ApsaraMQ for RocketMQ provides a dashboard for real-time data statistics that uses the metric storage and display capabilities of Alibaba Cloud ARMS Managed Service for Prometheus and Grafana. This feature helps you centrally collect and observe metrics from multiple dimensions to quickly understand the operational status of your business. This topic describes the scenarios, billing, metrics, and usage of the dashboard.
Scenarios
Scenario 1: You need to receive alerts and locate issues in a timely manner when exceptions occur during online message consumption.
Scenario 2: You need to check whether messages are sent as expected in the messaging system when the status of specific online orders is abnormal.

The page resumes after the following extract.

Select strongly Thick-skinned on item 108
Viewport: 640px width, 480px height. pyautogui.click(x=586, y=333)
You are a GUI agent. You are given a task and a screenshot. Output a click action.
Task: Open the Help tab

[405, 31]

Scenario 3: You need to analyze the change trend of message traffic, the characteristics of traffic distribution, or message volume to help you analyze the business trend and make business plans.
Scenario 4: You need to view and analyze the upstream and downstream dependency topologies of applications to upgrade, optimize, or transform the architecture.
Prerequisites
Create a service-linked role.
Role name: AliyunServiceRoleForOns
Policy name: AliyunServiceRolePolicyForOns
Permissions: Allows ApsaraMQ for RocketMQ to use this role to access other Alibaba Cloud services, such as CloudMonitor and ARMS, to implement features for monitoring, alerting, and dashboards.

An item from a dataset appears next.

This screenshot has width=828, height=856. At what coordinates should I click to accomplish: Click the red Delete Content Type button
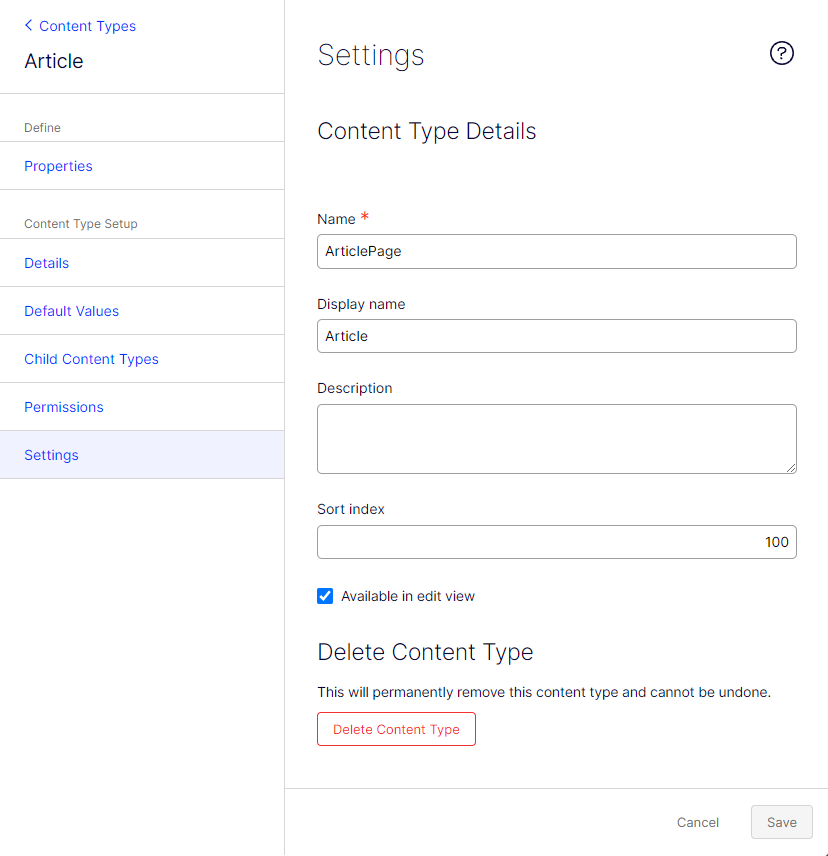click(x=396, y=729)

For more information, see Service-linked Role.
Billing
The dashboard metrics for ApsaraMQ for RocketMQ are basic metrics in ARMS Managed Service for Prometheus. Basic metrics are free of charge. Therefore, the dashboard feature is also free.
For more information, see Metrics and Pay-as-you-go.
Concepts
Before you view dashboard metrics, you need to understand the following concepts related to message accumulation.
The following figure shows the status of each message in a queue of a specific topic.

In the preceding figure, ApsaraMQ for RocketMQ calculates the number of messages and the processing duration at different processing stages. The metrics that are used in this process reflect the processing rate and message accumulation in the queue. By monitoring the metrics, you can determine whether exceptions occur during consumption. The following table describes the details of the metrics and the formulas that are used to calculate the metrics.
Category | Metric | Description | Calculation formula |
Message quantity | Inflight messages | The messages that a consumer client is processing and for which the client has not returned the consumption results. | Number of inflight messages = Offset of the latest pulled message - Offset of the latest acknowledged message |
Ready messages | The messages that are visible to consumers and are ready for consumption on the ApsaraMQ for RocketMQ broker. | Number of ready messages = Maximum offset - Offset of the latest pulled message | |
Consumer lag | The messages that are being processed and ready to be processed. | Consumer lag = Number of inflight messages + Number of ready messages | |
Duration | Ready time |
| N/A |
Ready message queue time | The interval between the current point in time and the ready time of the earliest ready message. This metric indicates how soon a consumer pulls messages. | Ready message queue time = Current time - Ready time of the earliest ready message | |
Consumer lag time | The interval between the ready time of the earliest unacknowledged message and the current time. This metric indicates how soon a consumer processes messages. | Consumer lag time = Current time - Ready time of the earliest unacknowledged message |
Metric details
The ApsaraMQ for RocketMQ dashboard provides the following metrics:
Producer: View metrics for a topic, such as the number of messages sent, send success rate, and send latency.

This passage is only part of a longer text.